[Stored data entries]
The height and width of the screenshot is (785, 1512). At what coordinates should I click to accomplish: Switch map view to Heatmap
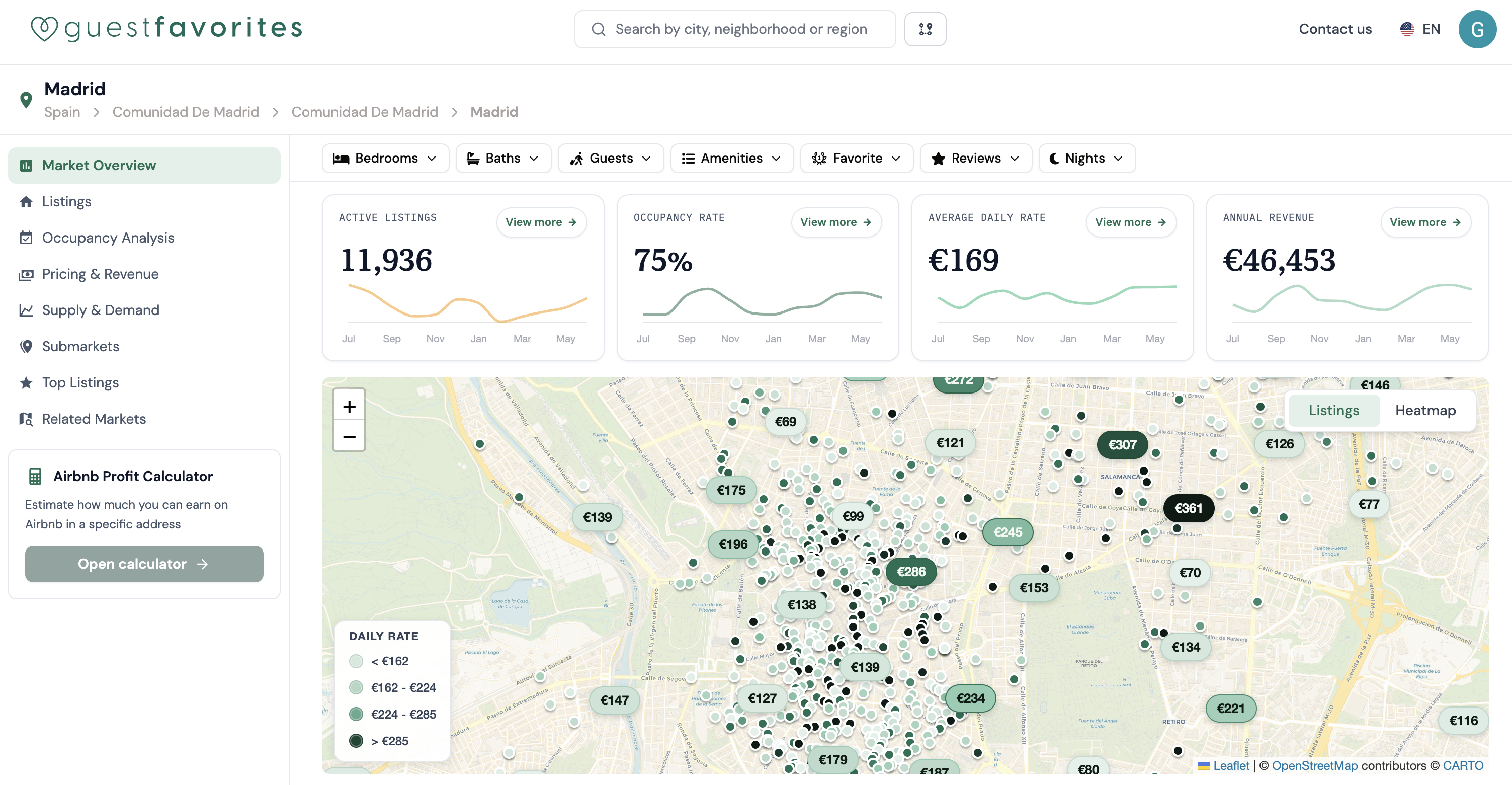tap(1425, 411)
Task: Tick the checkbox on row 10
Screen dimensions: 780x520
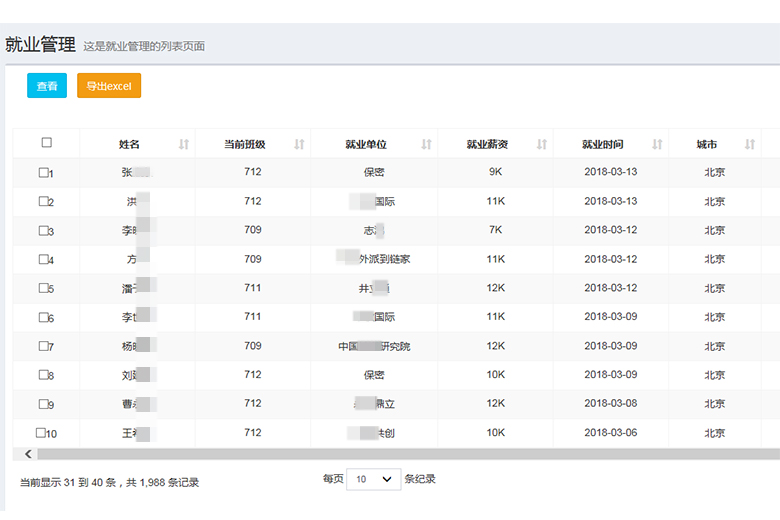Action: point(41,433)
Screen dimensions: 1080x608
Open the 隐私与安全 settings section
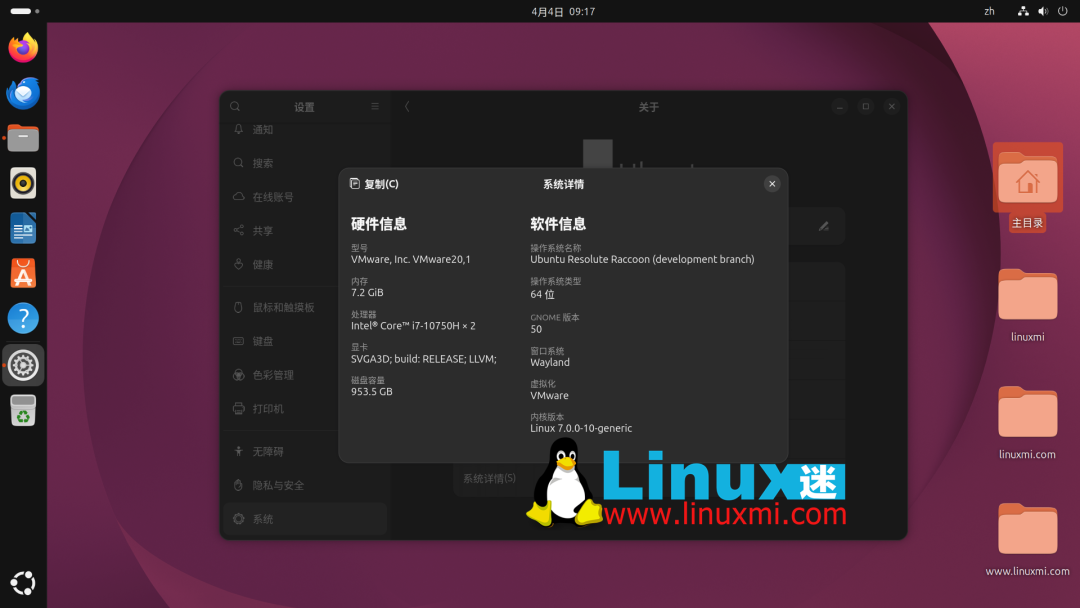278,485
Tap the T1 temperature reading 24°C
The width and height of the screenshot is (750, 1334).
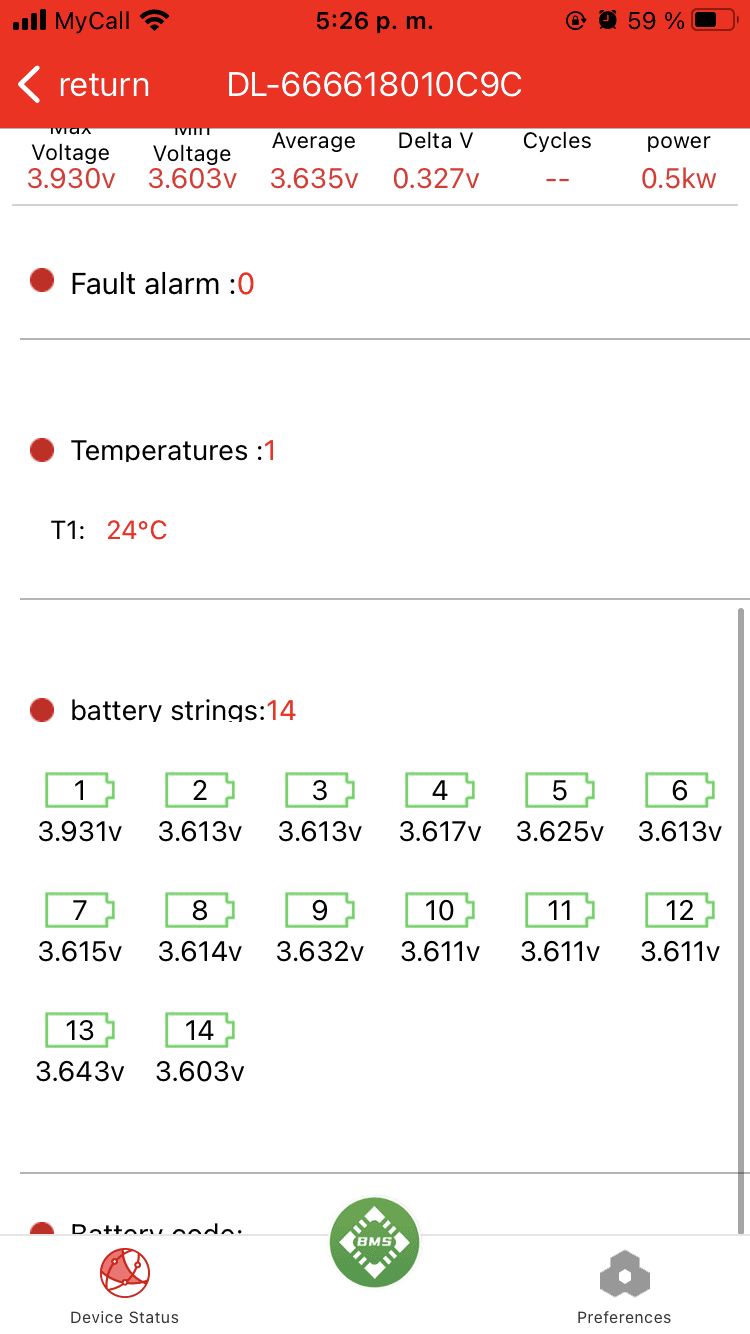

Exercise goal:
Every entry above should be duplicated exactly. Do not include the images.

Finished exercise:
The height and width of the screenshot is (785, 1512). At what coordinates should I click to accomplish: Switch map view to Heatmap
tap(1425, 411)
Task: Tick the checkbox on row 10
Screen dimensions: 780x520
Action: point(41,433)
Screen dimensions: 1080x608
Open the 隐私与安全 settings section
278,485
Tap the T1 temperature reading 24°C
The width and height of the screenshot is (750, 1334).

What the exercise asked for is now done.